By Daniel
Chigundu
Badly needed... who will bring his money to Zimbabwe |
ZIMBABWE which
is battling to lure Foreign Direct Investment (FDI) to help capitalize struggling
businesses and ease the liquidity crisis bedeviling the economy since dollarisation
has been declared unattractive for business.
Results
released from the global mining survey 2012/2013, produced by the Fraser
Institute titled Policy Potential Index (PPI) has indicated that Zimbabwe’s
mining rank has plunged from glory.
The
PPI said Zimbabwe was only able to collect a mere 13.4 points out of 100
compared to 21.8 points recorded last year.
“High
PPI represents policy attractiveness whilst a low reading indicates
unattractive policies.
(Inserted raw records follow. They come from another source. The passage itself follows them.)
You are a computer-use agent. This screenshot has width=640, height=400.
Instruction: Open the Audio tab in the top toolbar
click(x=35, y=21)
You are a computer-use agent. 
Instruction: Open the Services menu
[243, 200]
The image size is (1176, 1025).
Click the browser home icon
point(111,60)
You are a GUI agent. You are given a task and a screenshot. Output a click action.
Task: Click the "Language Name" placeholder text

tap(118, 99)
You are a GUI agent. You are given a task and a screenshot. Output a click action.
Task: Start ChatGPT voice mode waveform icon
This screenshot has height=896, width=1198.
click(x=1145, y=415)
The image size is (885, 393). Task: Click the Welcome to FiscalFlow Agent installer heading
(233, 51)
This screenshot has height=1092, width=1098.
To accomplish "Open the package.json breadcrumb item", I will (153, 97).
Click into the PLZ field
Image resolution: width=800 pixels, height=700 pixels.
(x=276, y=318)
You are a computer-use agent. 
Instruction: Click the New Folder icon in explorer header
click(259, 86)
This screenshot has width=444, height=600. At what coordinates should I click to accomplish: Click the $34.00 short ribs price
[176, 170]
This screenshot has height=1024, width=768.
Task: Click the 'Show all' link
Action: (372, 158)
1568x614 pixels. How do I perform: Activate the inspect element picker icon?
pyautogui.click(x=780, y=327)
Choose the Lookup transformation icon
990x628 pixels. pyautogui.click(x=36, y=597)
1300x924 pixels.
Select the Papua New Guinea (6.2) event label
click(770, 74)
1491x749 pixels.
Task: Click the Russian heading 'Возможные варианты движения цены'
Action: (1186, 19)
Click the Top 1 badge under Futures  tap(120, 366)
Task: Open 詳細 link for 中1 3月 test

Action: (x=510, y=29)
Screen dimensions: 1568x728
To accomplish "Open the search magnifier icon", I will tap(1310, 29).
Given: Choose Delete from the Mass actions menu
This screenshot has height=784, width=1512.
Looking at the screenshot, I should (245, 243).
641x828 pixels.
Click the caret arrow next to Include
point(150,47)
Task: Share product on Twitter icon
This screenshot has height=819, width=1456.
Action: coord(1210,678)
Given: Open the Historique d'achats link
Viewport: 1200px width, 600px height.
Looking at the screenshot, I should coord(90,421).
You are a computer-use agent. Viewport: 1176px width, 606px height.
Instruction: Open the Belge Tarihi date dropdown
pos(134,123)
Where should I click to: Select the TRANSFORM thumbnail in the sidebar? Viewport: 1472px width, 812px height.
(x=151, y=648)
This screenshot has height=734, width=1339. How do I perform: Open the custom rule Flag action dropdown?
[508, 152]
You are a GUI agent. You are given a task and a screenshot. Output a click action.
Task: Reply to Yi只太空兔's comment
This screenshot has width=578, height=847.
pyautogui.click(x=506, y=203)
The low reading saw Zimbabwe ranked 91 out of the 96
jurisdictions compared to 74, thus leaving Zimbabwe sitting in the list’s
bottom 10 countries,” said the survey.
Since
2009 Zimbabwe has had to do with an unstable political environment that was
laden with unnecessary clashes between political parties that formed the
inclusive government.
The
clashes are also blamed for producing an unattractive economic environment
characterised by policy inconsistences and diverging views regards the
implementation of the controversial indigenization policy.
According
to economic analysts these wrangles are the major reason behind the country’s
poor performance.
Other
nations that had the least ranking on policy attractiveness were Indonesia,
Vietnam, Venezuela, DRC and Guatemala.
Finland
on the other hand had the highest ranking of 95.5 points with Sweden on second
position while Botswana in terms of African countries had the highest ranking.
The
Fraser’s PPI Index considers factors such as legal system, taxation system,
uncertainty concerning the administration, interpretation and enforcement of
existing regulations.
It
also considers uncertainty concerning environment regulations, trade barriers,
political stability and corruption among other factors.
Africa
as a continent was also reported to have dropped for the fifth year as most
nations within the continent aim to reform their respective mining industries.
Market
watchers Tetrad Securities have warned against brushing this poor performance
aside since mining is a critical contributor to the country’s coffers.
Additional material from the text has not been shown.